Безусловно, наряду с хорошим было и много недостатков. Были допущены два побега и попытка к побегу с тяжкими последствиями, погиб старший по корпусу. Это произошло 10 февраля 1982 года. После подъема старший по корпусу Потапов производил сбор заключенных на суды и допросы. В суточном приказе по дежурству было приказано из камер, где содержатся особо опасные заключенные, вывод производить только по одному и в присутствии дежурного и его заместителя. В нарушение приказа Потапов вывел из нескольких камер группу заключенных, в том числе двоих, проходящих по одному делу за ограбление и убийство целой семьи. В сборном отделении заключенные на него напали и нанесли заранее приготовленными железными штырями несколько ран в область груди и спины. Двое побежали в дежурное помещение, чтобы захватить оружие. В это время там находились дежурный Барышников и его заместитель Клеш. У дежурных были резиновые палки, а у заключенных пики, завязалась борьба. Стоявший на посту главных ворот контролёр услышал шум, увидел нападение на дежурное помещение и через окно применил оружие по заключённым. Ранил из пистолета обоих, причём одного смертельно.

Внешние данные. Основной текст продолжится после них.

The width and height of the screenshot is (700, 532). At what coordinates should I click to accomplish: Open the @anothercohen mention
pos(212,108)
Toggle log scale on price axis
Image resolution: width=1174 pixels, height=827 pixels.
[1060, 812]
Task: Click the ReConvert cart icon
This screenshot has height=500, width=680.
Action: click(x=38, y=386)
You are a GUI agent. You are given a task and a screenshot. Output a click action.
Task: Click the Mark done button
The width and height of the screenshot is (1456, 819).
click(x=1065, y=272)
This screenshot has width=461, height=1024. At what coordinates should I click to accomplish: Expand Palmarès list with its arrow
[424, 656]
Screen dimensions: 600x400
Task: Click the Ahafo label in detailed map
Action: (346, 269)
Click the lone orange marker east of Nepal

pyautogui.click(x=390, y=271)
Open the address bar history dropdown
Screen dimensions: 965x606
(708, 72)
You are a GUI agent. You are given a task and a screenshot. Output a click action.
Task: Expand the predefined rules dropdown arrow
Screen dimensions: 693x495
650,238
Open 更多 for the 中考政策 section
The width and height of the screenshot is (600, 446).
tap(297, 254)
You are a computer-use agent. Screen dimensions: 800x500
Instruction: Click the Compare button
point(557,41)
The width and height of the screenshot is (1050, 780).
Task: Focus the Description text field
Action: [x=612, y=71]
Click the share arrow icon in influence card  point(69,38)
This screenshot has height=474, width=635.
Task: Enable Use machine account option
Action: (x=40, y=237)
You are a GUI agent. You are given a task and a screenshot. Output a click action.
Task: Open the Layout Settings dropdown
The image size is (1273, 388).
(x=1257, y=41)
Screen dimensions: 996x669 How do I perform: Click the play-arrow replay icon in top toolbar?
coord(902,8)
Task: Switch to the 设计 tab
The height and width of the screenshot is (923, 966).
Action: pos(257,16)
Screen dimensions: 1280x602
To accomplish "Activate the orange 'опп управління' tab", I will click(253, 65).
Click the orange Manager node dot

По тревоге я на попутной машине прибыл в СИЗО, забежал в дежурное помещение и увидел ужасную трагедию. В дежурном помещении лежали на полу два заключенных и старший по корпусу Потапов, вся комната была в крови. При разбирательстве было установлено, что раненый Потапов смог дойти до дежурного помещения, увидел лежащих заключённых и только потом потерял сознание и скончался. До моего прибытия дежурных забрала скорая помощь и увезла в городскую больницу.

После всех докладов назначили служебное расследование и возбудили уголовное дело. На следующий день прилетели из Москвы замначальника тюремного отдела МВД с сотрудниками для установления причин и условий совершения преступления. За ЧП я получил служебное несоответствие, замначальника по оперативной работе был освобожден от занимаемой должности и отправлен на пенсию. Получили взыскания наши кураторы по линии УВД и УИТУ. Дежурного и замдежурного наказывать не стали, учли, что они предотвратили побег. Постового контролера, применившего оружие, наградили месячным окладом. За это происшествие наш коллектив целый год склоняли на совещаниях и собраниях УВД и УИТУ, а меня заслушивали в Москве на совещании начальников СИЗО Союза в присутствии замминистра генерал-лейтенанта Богатырева по вопросу укрепления режима содержания и профилактики преступлений. Смягчающим обстоятельством было то, что коллектив не дал возможности заключенным завладеть оружием и совершить более тяжкое преступление.

За 42 года службы можно много привести положительных и отрицательных примеров. Наша служба не терпит разгильдяйства, предательства и потери бдительности. Правильно в свое время Ф.Э.Дзержинский говорил: «Чекист должен быть всегда с холодной головой, горячим сердцем и чистыми руками».